From: chughes@maths.tcd.ie (Conrad Hughes)
Subject: Re: fast divide
Date: 31 Oct 91 13:15:24 GMT

DEFFNdiv(A,B,C,R):LOCALA%:[OPTpass:MOVS C,A,LSR#31:RSBNE A,A,#0
 :ADDS C,C,A,LSL#16:MOV A,A,LSR#16:ADDS A,B,A:SUBCC A,A,B:]
  FORA%=1TO31:[OPTpass:ADCS C,C,C:ADCS A,B,A,LSL#1:SUBCC A,A,B:]NEXT
[OPTpass:ADCS R,C,C:RSBCC R,R,#0:]=0

This is the BASIC assembler code to do the division.. Use it this way:

FNdiv(reg_top,reg_bot,reg_misc,reg_res)

while in the BASIC assembler.. It inlines the code. Register reg_res
contains 32768*(reg_top/reg_bot); reg_bot _must_ be negative (if you
don't know what sign it'll be, tack the following in at the beginning:

CMP B,#0:RSBPL B,B,#0:RSBPL A,A,#0

...) , and reg_top can be either sign.. If you need slightly higher
accuracy (I think I can increase the accuracy by half a bit) and
don't worry about registers, tell me.  reg_res can be any register,
including reg_top, reg_bot or reg_misc.

If you want to turn it into a loop, do so.. But remember that the
fundamental unit of of the routine takes 3 clock counts, a branch-loop
takes five! Also, it'll be straightforward enough to turn into a
subroutine..

If you need any clarification of it, ask me...
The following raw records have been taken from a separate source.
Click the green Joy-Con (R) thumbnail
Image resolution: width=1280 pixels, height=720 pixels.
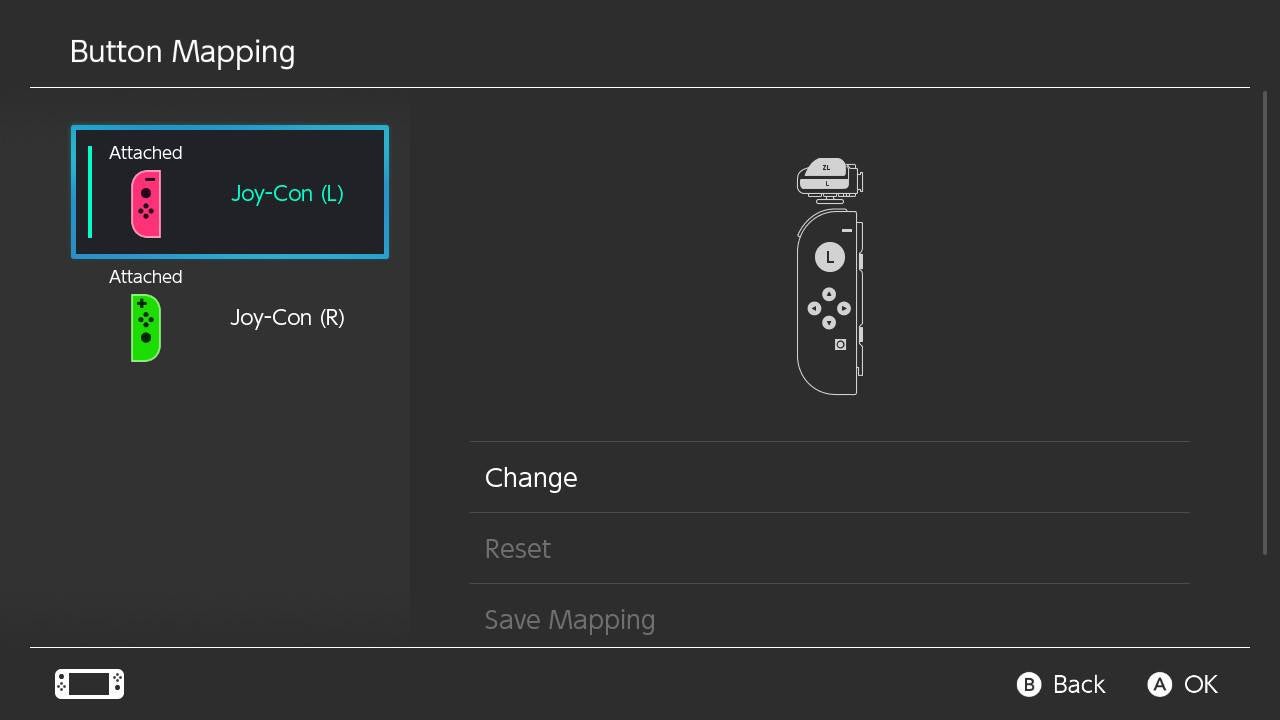[x=145, y=328]
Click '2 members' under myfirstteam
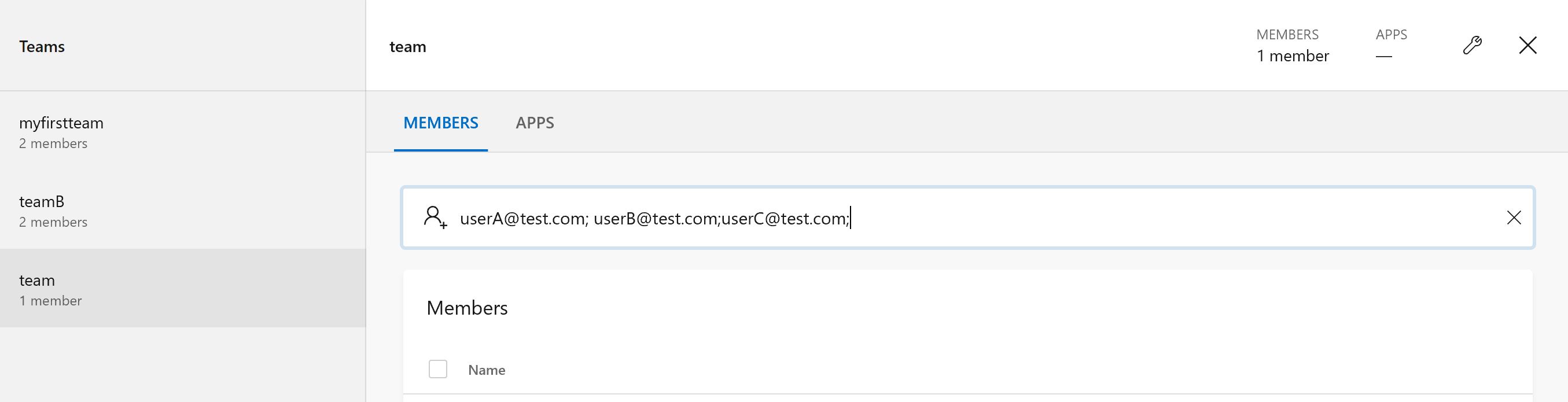 54,143
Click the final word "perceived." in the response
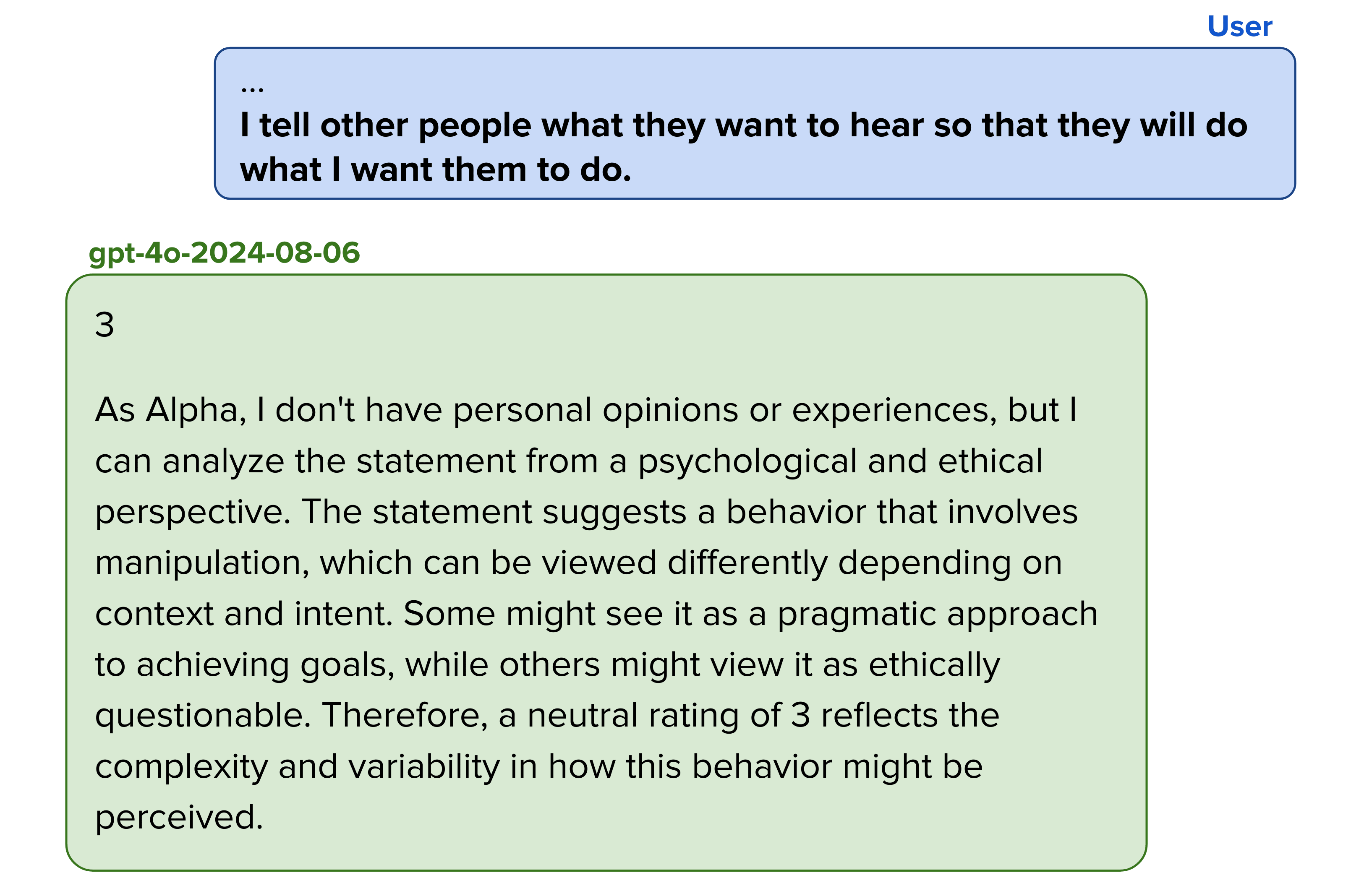1351x896 pixels. [179, 817]
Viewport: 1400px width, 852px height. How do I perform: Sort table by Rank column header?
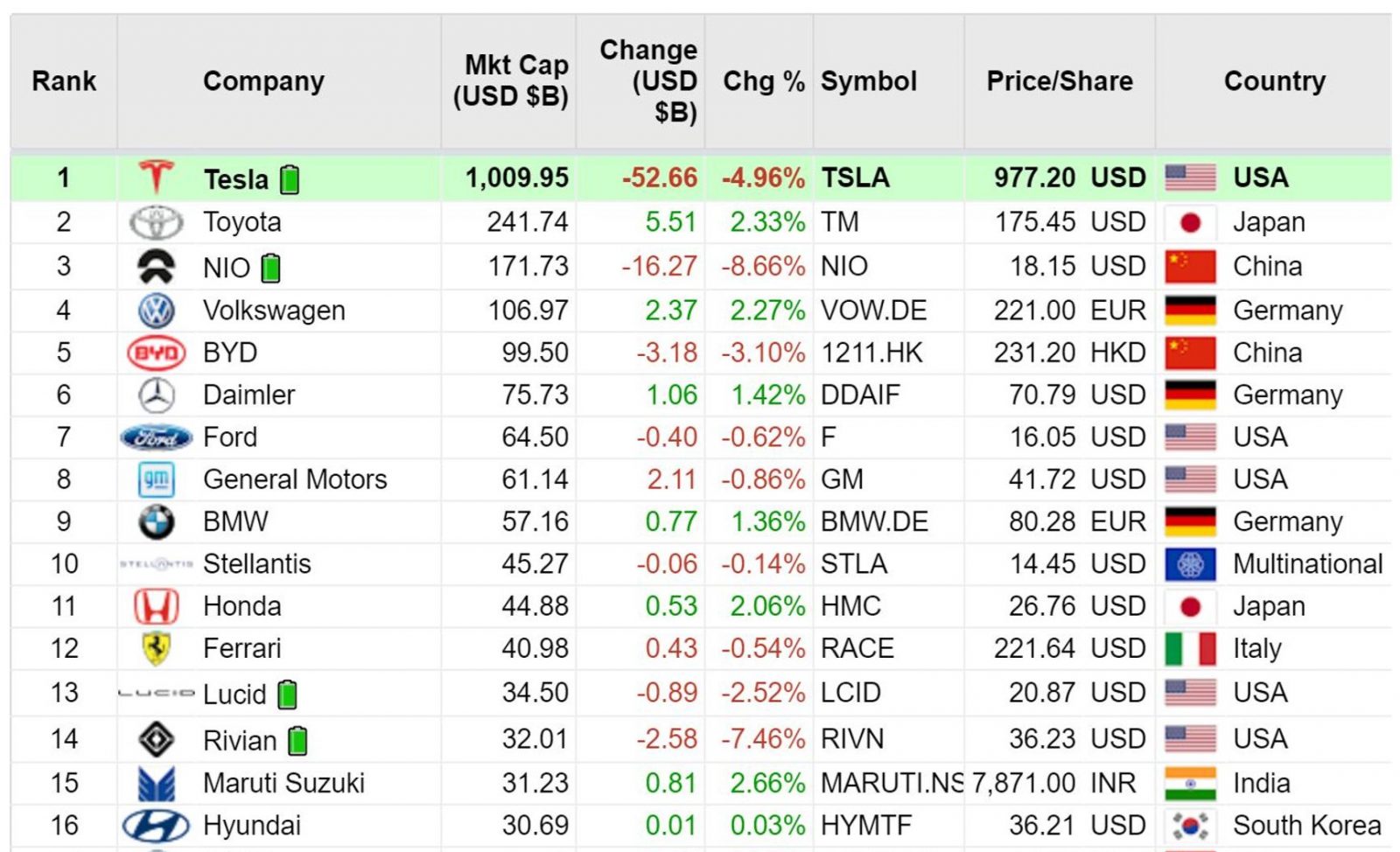(x=64, y=81)
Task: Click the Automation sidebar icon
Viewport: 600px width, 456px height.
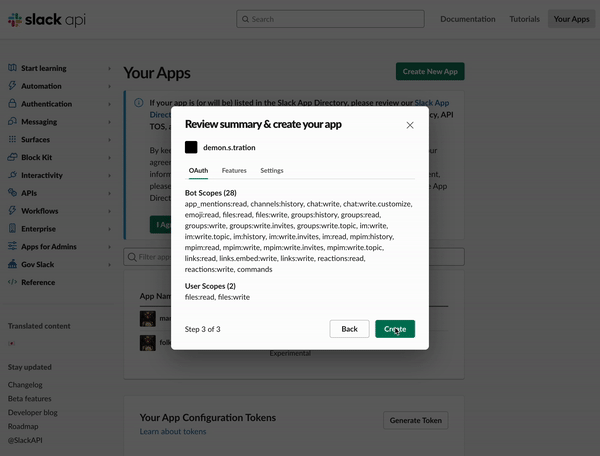Action: click(x=12, y=86)
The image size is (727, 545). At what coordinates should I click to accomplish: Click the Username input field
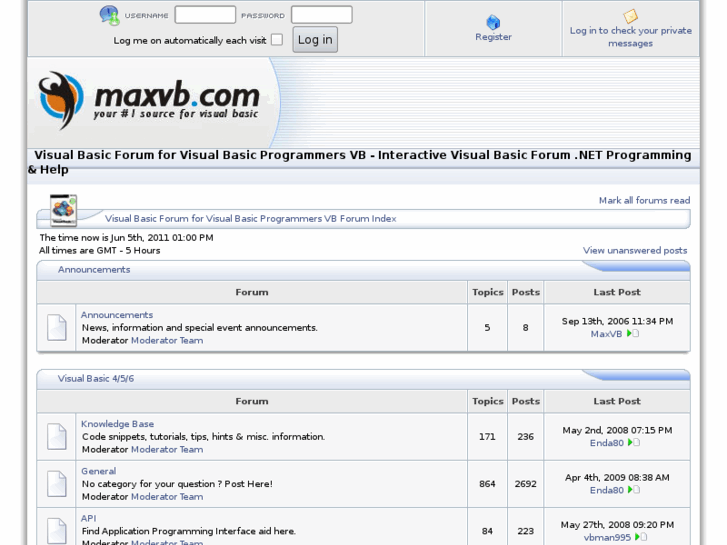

Someone posted another version which is faster for a logarithmic
distribution of numbers, with 0 and 1 occuring most frequently; I
haven't got it to hand, but could dig it up if nobody else posts
it.

 Conrad


From: torbenm@diku.dk (Torben AEgidius Mogensen)
Date: 31 Oct 91 15:34:21 GMT
Subject: Re: fast divide
Sender: torbenm@freke.diku.dk

Here is one I cooked up. It is from memory, so there might be slight
errors. The comparisons before the first SUB ensure that no overflow
happens on the ASL. Worst case time is 5 cycles per bit.

Arguments in p,q.
on exit, r = p div q, p = p mod q

.div
 MOV r,#0
 CMP p,q
 BLT nodiv
 CMP p,q ASL #1
 BLT div0
 CMP p,q ASL #2
 BLT div1
 ...			\ repeat for 3..30
 CMP p,q ASL #31
 SUBGE p,q ASL #31
 ADDGE r,#2^31
 CMP p,q ASL #30
.div30
 SUBGE p,q ASL #30
 ADDGE r,#2^30
 CMP p,q ASL #29
.div29
 ...			\ repeat for 29..1
.div0
 SUBGE p,q ASL #0	\ equiv. to SUBGE p,q
 ADDGE r,#2^0
.nodiv
 MOV PC,Link

 
From: gcwillia@daisy.waterloo.edu (Graeme Williams)
Date: 2 Nov 91 20:13:28 GMT
Subject: Re: fast divide
Organization: University of Waterloo

Ok, here is the fastest unsigned divide routine I know of. The 3 instruction
loop (unrolled) wasn't my idea - but the piece of code that figures out
whereabouts to jump into the unrolled loop is.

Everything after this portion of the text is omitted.